■ PAGE TEXT ■
##############################

How fast can you run 100 meters? How fast can you run 100 meters in waist deep water? There is more resistance when running through water than through the air. There is more resistance moving through air/earth’s atmosphere than moving through the empty vacuum of space.

Not an expert but right off the bat I can tell you friction would be one limiting factor. No friction in the void of space to slow momentum.

Rockets are pretty much perfectly inertial. Once they get up to speed, there are basically no moving parts or anything – they just keep going. The engines don’t even have to run for very long. Maybe a few weeks at most for an electric rocket engine, but usually on the order of minutes. Jets require turbine engines, which are under a lot of stress and have many moving parts at high temperature.

Because there is no air in space.

This is basically it.

Flying through air slows you down through wind resistance.

In space there isn’t really much to slow you down.

In space any little bit of extra engine use adds to your speed.

##############################

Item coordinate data
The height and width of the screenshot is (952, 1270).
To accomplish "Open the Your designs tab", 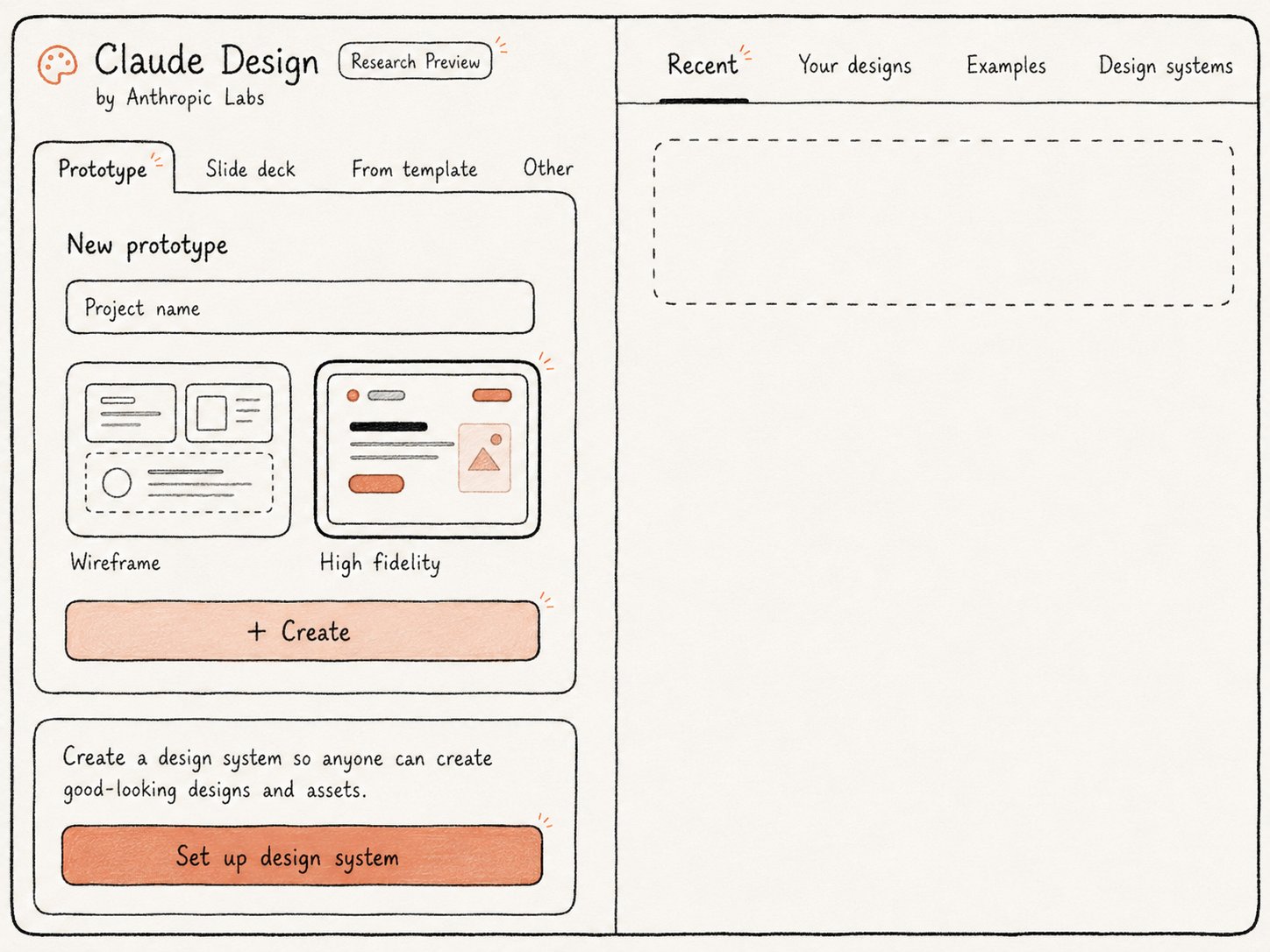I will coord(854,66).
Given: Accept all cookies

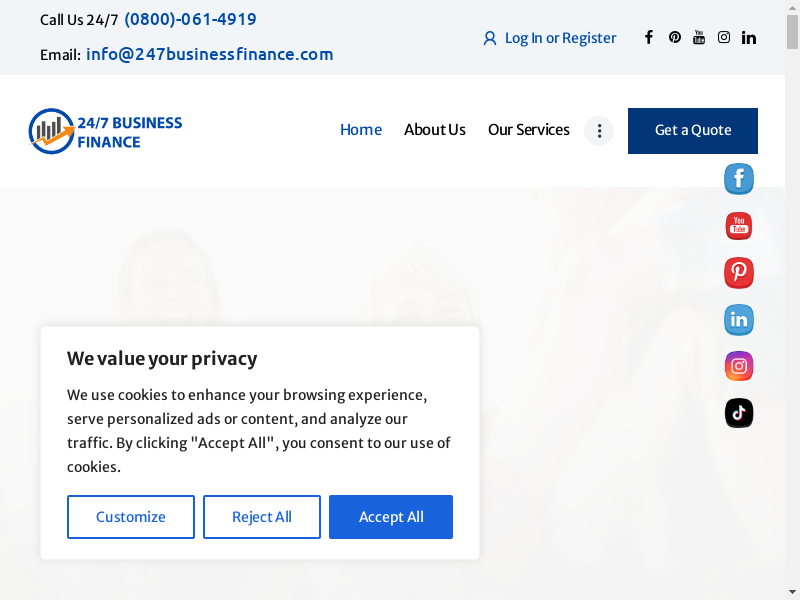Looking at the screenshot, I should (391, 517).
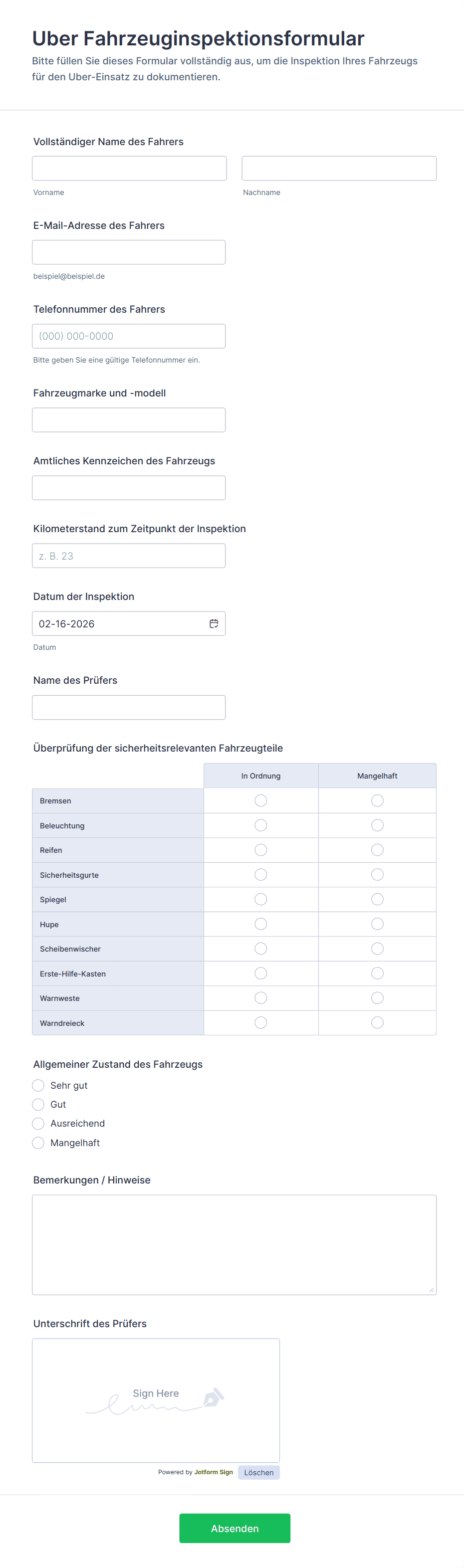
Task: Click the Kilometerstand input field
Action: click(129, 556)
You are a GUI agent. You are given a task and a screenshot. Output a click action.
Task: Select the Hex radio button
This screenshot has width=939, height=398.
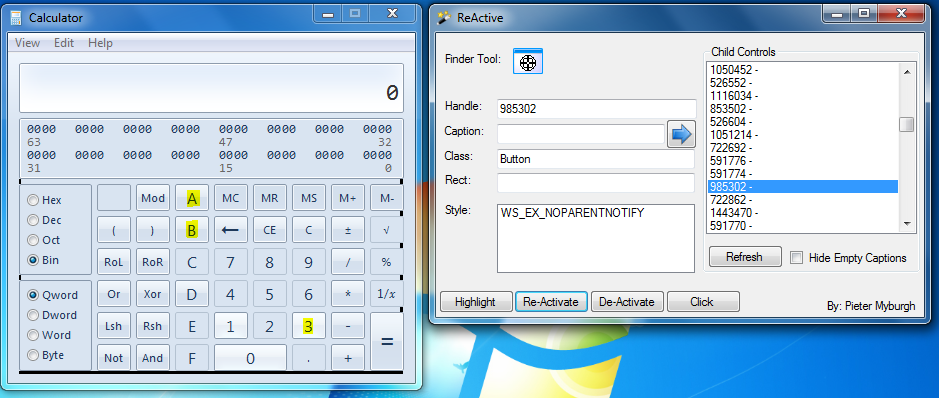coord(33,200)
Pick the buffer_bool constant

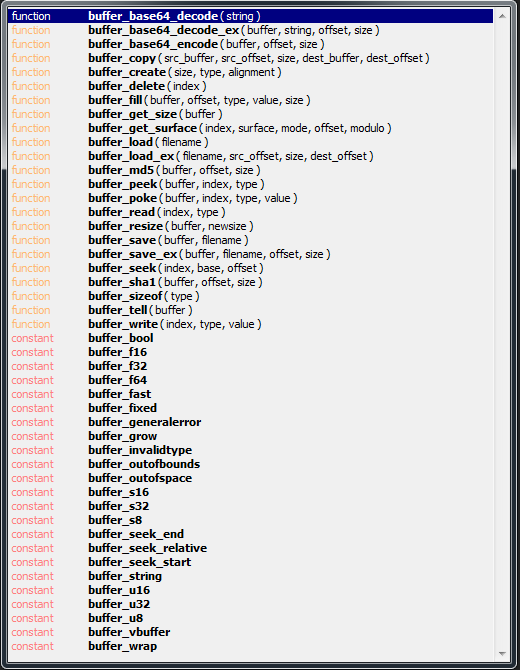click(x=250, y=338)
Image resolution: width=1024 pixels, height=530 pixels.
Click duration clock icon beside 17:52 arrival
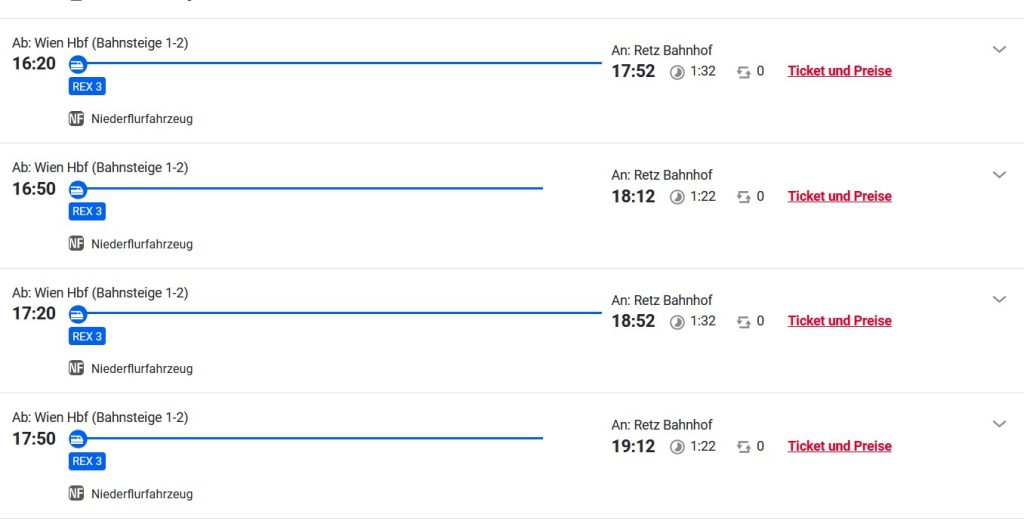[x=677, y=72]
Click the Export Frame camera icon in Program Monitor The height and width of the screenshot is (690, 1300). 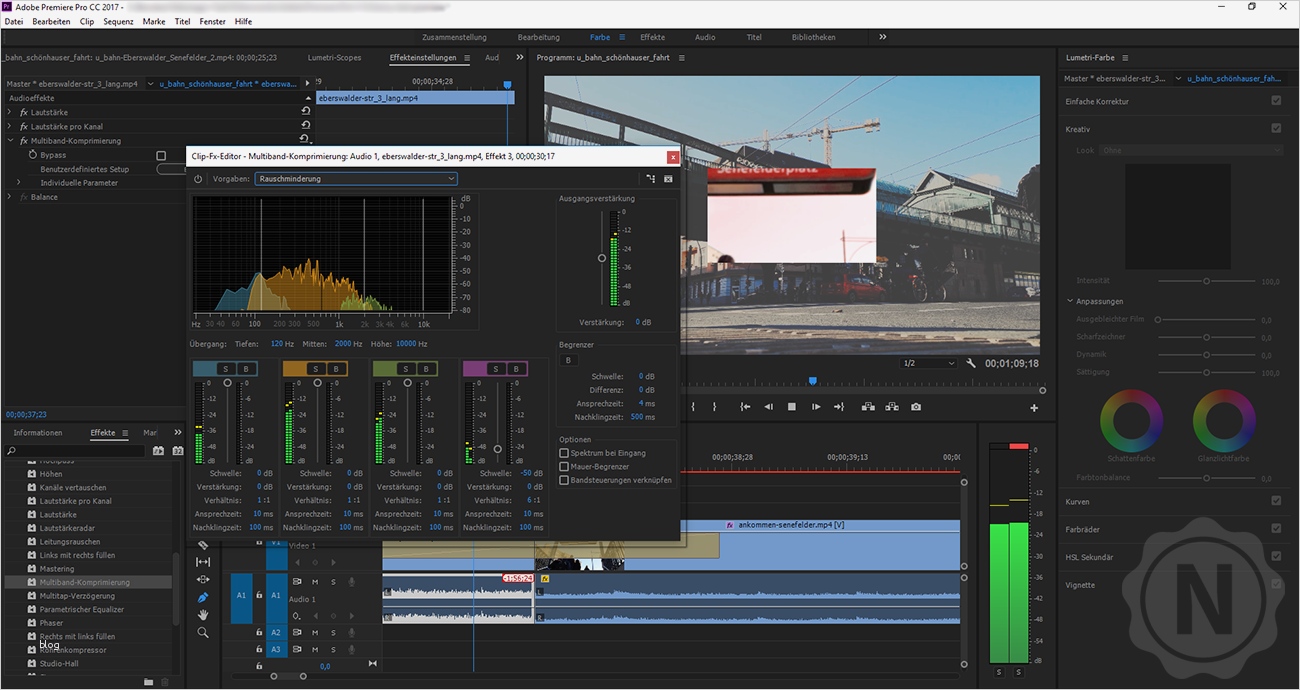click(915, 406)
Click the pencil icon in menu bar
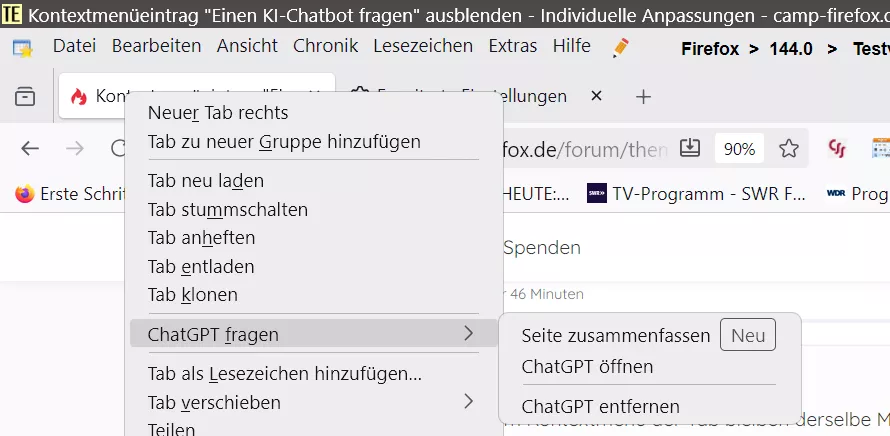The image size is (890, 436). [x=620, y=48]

##############################

■ GOAL ■
Transcribe the rocket speed thread from "How fast can you run 100 meters?" to "vacuum of space.".

■ ANSWER TO THE TASK ■
How fast can you run 100 meters? How fast can you run 100 meters in waist deep water? There is more resistance when running through water than through the air. There is more resistance moving through air/earth’s atmosphere than moving through the empty vacuum of space.